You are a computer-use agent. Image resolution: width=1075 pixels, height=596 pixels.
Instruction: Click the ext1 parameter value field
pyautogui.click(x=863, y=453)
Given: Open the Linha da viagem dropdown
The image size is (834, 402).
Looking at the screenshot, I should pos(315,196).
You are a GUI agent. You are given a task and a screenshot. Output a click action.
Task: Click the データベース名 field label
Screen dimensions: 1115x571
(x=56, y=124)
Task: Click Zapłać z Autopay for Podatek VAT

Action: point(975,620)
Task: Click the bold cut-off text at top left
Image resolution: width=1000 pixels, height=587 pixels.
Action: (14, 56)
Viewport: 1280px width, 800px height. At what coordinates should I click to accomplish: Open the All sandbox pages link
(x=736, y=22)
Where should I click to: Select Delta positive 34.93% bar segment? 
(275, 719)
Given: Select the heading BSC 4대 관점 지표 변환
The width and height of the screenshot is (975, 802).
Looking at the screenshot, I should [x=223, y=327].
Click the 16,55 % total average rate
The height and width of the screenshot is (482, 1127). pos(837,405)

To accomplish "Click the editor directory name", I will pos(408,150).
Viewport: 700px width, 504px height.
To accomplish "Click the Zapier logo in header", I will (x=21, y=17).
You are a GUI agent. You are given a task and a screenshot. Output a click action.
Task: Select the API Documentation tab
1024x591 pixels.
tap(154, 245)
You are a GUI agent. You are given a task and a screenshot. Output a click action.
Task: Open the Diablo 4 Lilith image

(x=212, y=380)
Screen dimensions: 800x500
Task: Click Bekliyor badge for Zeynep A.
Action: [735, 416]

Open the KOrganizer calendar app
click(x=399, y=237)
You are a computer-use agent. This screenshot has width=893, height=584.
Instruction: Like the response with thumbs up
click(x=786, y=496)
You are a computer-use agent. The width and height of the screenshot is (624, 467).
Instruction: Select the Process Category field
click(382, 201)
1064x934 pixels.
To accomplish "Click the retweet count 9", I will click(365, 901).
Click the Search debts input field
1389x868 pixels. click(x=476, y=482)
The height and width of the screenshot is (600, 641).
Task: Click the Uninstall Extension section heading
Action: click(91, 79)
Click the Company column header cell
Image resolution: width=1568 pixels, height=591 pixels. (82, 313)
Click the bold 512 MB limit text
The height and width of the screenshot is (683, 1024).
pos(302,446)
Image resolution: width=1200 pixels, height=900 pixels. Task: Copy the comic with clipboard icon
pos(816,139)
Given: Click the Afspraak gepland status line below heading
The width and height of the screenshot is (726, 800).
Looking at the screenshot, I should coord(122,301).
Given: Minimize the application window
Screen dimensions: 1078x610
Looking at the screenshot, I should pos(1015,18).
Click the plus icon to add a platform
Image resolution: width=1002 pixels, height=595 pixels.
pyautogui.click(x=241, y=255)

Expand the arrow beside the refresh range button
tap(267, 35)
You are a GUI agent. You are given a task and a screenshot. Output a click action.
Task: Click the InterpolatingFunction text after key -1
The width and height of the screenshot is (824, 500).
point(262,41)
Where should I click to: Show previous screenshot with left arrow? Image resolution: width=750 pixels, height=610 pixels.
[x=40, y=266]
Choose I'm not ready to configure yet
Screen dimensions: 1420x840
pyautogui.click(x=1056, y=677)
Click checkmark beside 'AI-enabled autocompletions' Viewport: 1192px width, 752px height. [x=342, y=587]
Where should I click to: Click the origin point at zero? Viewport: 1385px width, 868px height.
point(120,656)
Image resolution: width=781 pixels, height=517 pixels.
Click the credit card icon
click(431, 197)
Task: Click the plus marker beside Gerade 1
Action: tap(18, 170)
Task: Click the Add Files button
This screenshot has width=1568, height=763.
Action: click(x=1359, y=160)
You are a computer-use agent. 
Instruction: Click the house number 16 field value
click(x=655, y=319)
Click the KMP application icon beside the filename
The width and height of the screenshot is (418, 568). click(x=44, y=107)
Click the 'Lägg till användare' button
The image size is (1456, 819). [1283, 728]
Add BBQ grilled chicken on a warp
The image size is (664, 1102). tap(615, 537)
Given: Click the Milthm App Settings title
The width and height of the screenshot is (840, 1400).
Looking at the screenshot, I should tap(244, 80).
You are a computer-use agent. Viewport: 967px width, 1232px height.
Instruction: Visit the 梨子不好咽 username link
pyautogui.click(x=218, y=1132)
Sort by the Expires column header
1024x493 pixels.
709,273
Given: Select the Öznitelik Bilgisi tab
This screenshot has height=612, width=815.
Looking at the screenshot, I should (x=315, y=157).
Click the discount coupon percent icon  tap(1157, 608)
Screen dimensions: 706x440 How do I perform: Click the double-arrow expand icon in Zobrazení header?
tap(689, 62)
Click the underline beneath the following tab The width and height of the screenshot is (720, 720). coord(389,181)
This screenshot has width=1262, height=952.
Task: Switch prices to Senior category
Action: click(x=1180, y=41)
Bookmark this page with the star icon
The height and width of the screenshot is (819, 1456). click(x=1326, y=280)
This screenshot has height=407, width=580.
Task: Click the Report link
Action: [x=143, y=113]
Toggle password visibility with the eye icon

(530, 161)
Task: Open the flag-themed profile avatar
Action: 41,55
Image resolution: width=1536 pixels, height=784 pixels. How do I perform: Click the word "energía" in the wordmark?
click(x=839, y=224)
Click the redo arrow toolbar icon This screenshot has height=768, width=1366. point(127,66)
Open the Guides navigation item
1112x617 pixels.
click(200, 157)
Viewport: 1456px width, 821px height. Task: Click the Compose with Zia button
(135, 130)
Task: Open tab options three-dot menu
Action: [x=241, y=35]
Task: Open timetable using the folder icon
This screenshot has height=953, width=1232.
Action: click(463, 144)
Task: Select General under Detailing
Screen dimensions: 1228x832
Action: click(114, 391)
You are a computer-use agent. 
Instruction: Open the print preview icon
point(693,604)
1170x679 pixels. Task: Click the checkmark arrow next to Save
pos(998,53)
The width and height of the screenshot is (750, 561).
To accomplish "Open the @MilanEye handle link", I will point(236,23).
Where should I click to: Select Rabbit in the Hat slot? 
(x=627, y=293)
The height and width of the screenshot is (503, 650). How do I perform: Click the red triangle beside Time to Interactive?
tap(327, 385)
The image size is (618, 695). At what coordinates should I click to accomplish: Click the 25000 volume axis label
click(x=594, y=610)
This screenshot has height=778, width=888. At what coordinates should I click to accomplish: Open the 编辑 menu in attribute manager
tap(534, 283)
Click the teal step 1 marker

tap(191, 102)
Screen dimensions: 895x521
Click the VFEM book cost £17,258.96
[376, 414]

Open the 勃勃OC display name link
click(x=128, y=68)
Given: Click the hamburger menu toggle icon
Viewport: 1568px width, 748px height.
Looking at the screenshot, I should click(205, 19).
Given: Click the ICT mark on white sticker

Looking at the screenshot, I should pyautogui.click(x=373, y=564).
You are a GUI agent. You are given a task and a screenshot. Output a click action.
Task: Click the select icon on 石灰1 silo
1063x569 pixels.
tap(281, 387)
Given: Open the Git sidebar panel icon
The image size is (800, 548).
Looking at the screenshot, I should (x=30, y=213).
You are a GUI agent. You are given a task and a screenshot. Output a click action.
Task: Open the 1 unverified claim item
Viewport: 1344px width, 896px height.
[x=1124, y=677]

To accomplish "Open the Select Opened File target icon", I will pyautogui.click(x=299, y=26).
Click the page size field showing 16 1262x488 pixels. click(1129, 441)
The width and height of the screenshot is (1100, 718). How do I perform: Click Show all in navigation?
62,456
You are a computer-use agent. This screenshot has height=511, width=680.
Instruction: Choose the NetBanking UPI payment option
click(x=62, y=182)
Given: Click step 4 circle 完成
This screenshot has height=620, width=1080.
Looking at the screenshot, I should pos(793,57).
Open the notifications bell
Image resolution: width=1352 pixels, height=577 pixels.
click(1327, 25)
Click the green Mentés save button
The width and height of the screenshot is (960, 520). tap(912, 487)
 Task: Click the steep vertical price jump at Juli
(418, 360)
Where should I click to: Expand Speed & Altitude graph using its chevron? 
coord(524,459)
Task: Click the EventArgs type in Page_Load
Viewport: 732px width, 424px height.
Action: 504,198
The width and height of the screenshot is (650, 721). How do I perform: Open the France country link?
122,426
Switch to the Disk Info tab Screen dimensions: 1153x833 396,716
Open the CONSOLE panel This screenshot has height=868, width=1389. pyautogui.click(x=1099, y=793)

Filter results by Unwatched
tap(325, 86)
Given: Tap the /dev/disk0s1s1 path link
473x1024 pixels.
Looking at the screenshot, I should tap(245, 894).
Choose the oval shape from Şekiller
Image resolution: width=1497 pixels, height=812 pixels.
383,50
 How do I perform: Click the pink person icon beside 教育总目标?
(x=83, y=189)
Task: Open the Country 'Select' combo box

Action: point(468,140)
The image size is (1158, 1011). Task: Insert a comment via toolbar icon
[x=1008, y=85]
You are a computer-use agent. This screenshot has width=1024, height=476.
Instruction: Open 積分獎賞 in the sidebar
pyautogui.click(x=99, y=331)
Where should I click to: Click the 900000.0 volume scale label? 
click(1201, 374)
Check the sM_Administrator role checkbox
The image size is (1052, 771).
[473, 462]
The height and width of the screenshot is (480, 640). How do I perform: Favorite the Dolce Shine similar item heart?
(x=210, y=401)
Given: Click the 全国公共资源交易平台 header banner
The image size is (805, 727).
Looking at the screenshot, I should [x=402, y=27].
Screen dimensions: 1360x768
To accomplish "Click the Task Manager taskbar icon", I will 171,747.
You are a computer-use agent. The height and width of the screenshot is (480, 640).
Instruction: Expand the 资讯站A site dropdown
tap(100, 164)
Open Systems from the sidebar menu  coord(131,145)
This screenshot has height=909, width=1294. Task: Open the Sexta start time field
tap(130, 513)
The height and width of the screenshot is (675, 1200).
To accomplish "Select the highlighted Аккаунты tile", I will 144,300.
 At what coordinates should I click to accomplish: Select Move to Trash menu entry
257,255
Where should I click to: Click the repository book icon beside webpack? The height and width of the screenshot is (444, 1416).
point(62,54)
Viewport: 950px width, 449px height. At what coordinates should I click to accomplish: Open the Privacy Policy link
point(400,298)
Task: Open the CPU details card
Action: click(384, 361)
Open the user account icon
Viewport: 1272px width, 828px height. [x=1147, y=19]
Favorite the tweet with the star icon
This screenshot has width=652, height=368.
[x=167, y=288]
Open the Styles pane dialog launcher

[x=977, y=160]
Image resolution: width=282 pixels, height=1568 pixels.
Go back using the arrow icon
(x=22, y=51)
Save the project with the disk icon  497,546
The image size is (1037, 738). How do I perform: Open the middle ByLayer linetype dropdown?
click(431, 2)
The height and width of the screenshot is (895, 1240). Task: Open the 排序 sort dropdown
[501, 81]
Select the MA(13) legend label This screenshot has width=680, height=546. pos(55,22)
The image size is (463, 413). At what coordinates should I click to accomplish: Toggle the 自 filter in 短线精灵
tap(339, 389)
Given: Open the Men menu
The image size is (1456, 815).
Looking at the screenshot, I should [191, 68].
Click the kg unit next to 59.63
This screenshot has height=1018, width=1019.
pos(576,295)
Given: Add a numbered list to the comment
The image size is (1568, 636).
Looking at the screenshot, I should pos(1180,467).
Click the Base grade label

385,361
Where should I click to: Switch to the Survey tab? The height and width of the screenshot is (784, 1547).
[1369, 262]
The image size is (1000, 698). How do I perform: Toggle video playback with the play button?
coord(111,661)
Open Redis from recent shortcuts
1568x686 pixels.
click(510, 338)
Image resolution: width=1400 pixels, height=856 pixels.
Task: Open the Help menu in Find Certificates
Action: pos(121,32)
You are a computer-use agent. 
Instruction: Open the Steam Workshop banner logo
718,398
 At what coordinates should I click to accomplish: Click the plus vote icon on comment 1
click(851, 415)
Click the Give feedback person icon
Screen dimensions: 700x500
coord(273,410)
----------------
» EXERCISE OBJECTIVE
If the word "panel" appears in a line above, copy that line.

» WRITTEN ANSWER
Given: Open the Git sidebar panel icon
Open the CONSOLE panel This screenshot has height=868, width=1389. pyautogui.click(x=1099, y=793)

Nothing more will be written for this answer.